Telemedicine CEO Admits Orchestrating $46.2M Medicare Fraud Scheme

The federal case centers on Christopher Harwood, the Fort Lauderdale owner of TelevisitMD, who admitted to running a long-running Medicare fraud that generated $46.2 million in false claims and netted him more than $10.4 million, with authorities recovering $17.9 million in payouts so far.

Christopher Harwood, 43, pleaded guilty after admitting he organized and led a scheme tied to a telemedicine business called TelevisitMD. Prosecutors say the operation pushed medically unnecessary orthotic braces and genetic tests to Medicare beneficiaries through aggressive telemarketing. The pattern lasted more than six years and touched multiple providers and suppliers.

According to court filings, Harwood paid doctors to sign off on orders without meaningful patient interactions and without following Medicare telemedicine rules. Those signed orders were then sold to durable medical equipment supply companies, laboratories, and marketers who processed Medicare claims. Regulators say the doctors often had no real medical relationship with the patients listed on the paperwork.
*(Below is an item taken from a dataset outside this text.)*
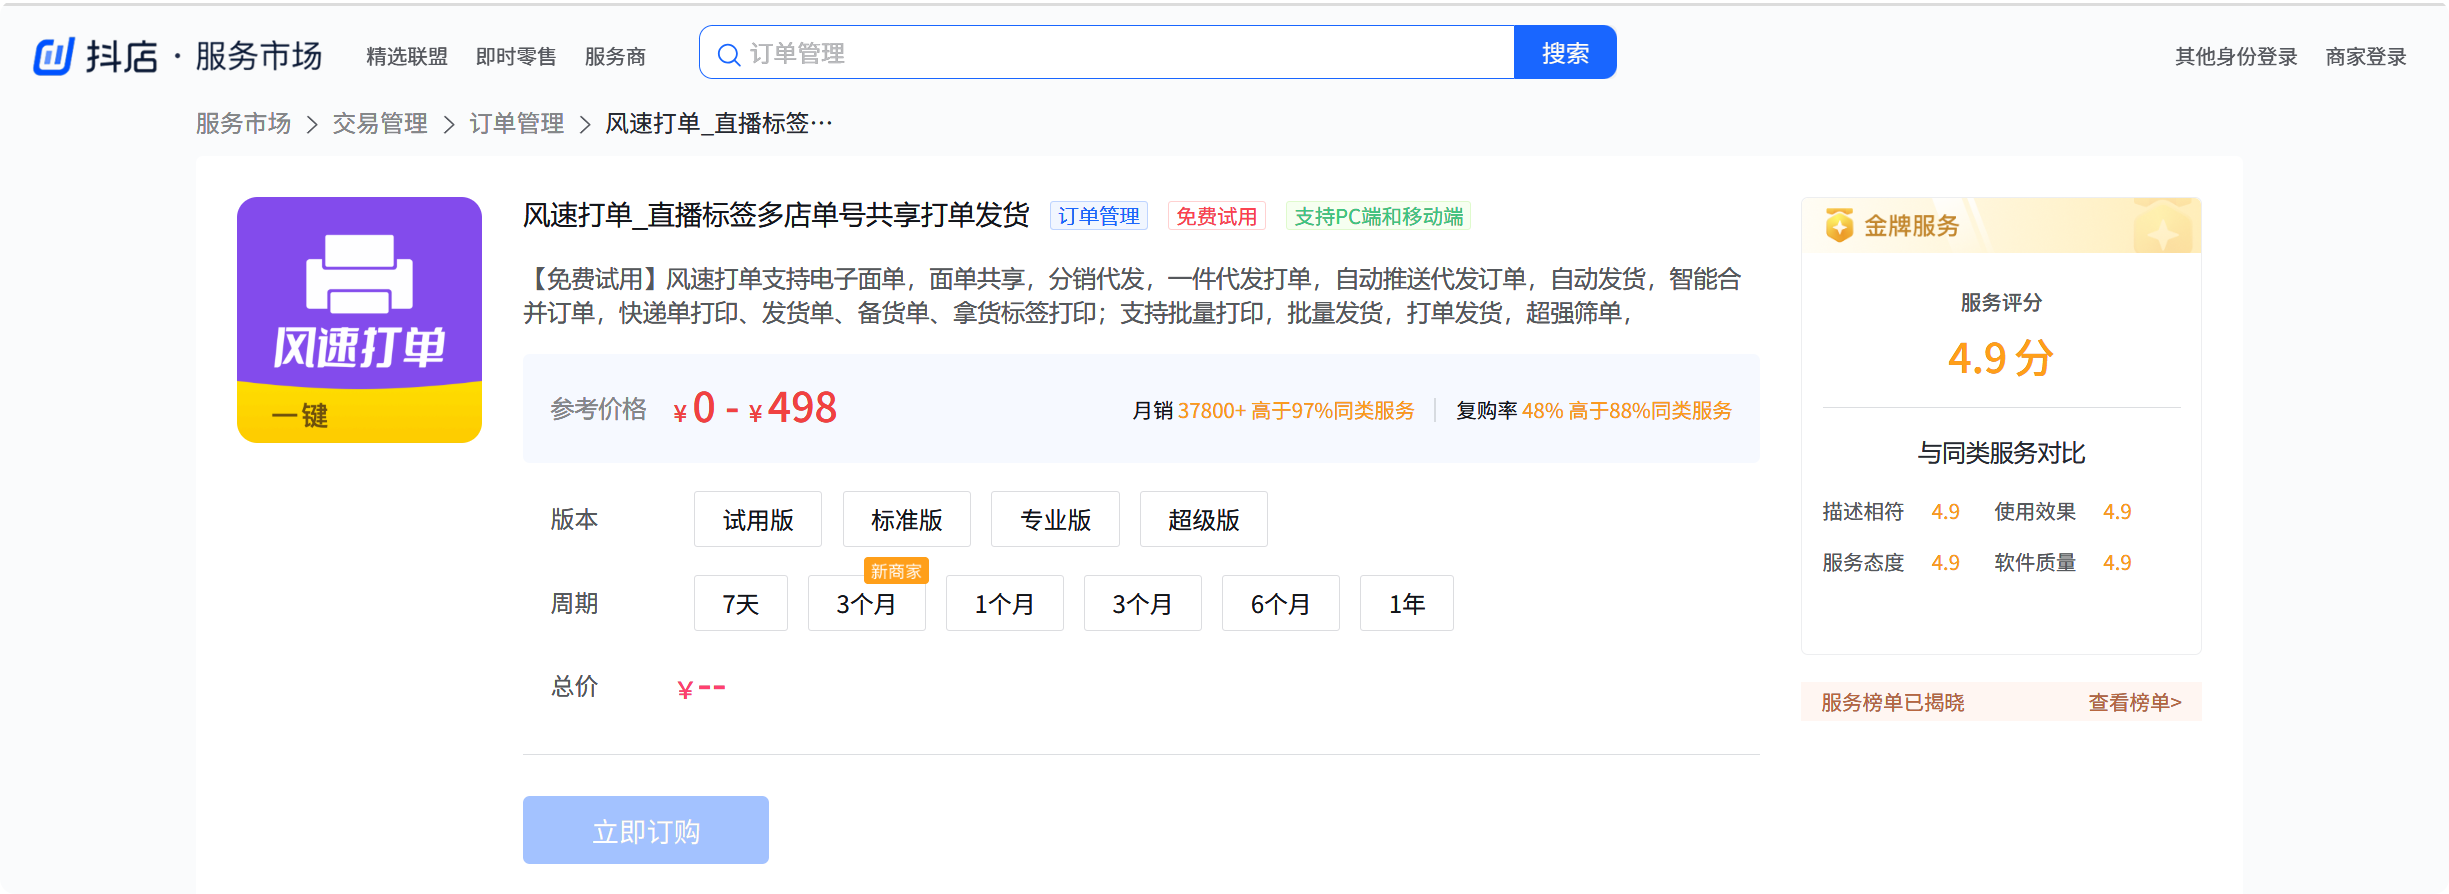Pick the 1年 period option
Screen dimensions: 2449x894
[x=1406, y=604]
Harwood also controlled several Florida-based DME supply businesses that billed Medicare for orthotic braces the patients neither needed nor wanted. In total, his network submitted at least $46.2 million in false and fraudulent claims to Medicare. The program ended up paying out $17.9 million on those claims, and investigators say Harwood personally received more than $10.4 million.
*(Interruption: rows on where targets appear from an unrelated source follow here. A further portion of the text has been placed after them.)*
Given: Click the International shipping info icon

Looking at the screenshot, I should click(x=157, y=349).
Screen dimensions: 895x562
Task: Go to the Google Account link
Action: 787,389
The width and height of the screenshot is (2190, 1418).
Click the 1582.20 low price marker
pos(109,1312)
He pleaded guilty to conspiracy to commit health care fraud and wire fraud and agreed to repay $17.9 million in restitution as part of his plea. Sentencing is scheduled for a later date, and he faces a statutory maximum of 20 years in prison. A federal judge will decide the actual sentence after consulting the U.S. Sentencing Guidelines and other legal factors.

Federal law enforcement officials highlighted this case amid broader crackdowns on DME fraud, an area long abused by criminal networks that exploit vulnerable seniors and lax oversight. Earlier this year, Vice President J.D. Vance announced a six-month freeze on new enrollments for durable medical equipment, citing rampant fraud in the sector. That freeze was part of a push to stop bad actors from gaming the system and draining taxpayer dollars.

Top Justice Department and HHS officials publicly announced the case, including Assistant Attorney General A. Tysen Duva, Acting Deputy Inspector General for Investigations Scott J. Lampert, and Special Agent in Charge Brett Skiles of the FBI Miami Field Office. The investigation itself was led by the HHS Office of Inspector General and the FBI. Trial Attorney Owen Dunn from the Criminal Division’s Fraud Section is prosecuting the matter.

The Justice Department’s Health Care Fraud Strike Force was also cited as part of the broader enforcement effort. Since March 2007, the Strike Force program has charged more than 6,200 defendants who collectively billed federal programs and private insurers over $45 billion. That record shows the government is focused on dismantling nationwide schemes that siphon off health care funds meant for patients.

Authorities described the TelevisitMD case as a textbook example of how telemedicine and third-party marketers can be abused when oversight is weak. Telemarketing scripts and pressure tactics were used to obtain consent and paperwork, rather than legitimate medical assessments. Then the paperwork moved through a pipeline of complicit clinicians, middlemen, and suppliers who monetized the claims.

From a taxpayer perspective, the fallout is straightforward: Medicare paid millions for equipment and tests that provided no real benefit. Those dollars could have gone to actual care rather than lining the pockets of fraudsters. The plea and restitution move aim to claw back funds and deter would-be operators who see health care programs as easy targets.

Prosecutors emphasized that the case involved coordinated roles: telemarketers who enrolled beneficiaries, doctors who rubber-stamped orders, and suppliers who billed Medicare. Each link in the chain increased the scheme’s scale and the difficulty of spotting it without focused investigations. Law enforcement says they traced the flow of money and paperwork to prove criminal intent and organized activity.

As the case moves to sentencing and restitution efforts continue, regulators and investigators say they will keep tightening controls over DME enrollment and claims. Lawmakers and enforcement officials on both sides have pointed to the need for stronger verification and faster detection. For many conservatives, the message is clear: protecting Medicare’s integrity matters and fraud must be rooted out to preserve benefits for real patients.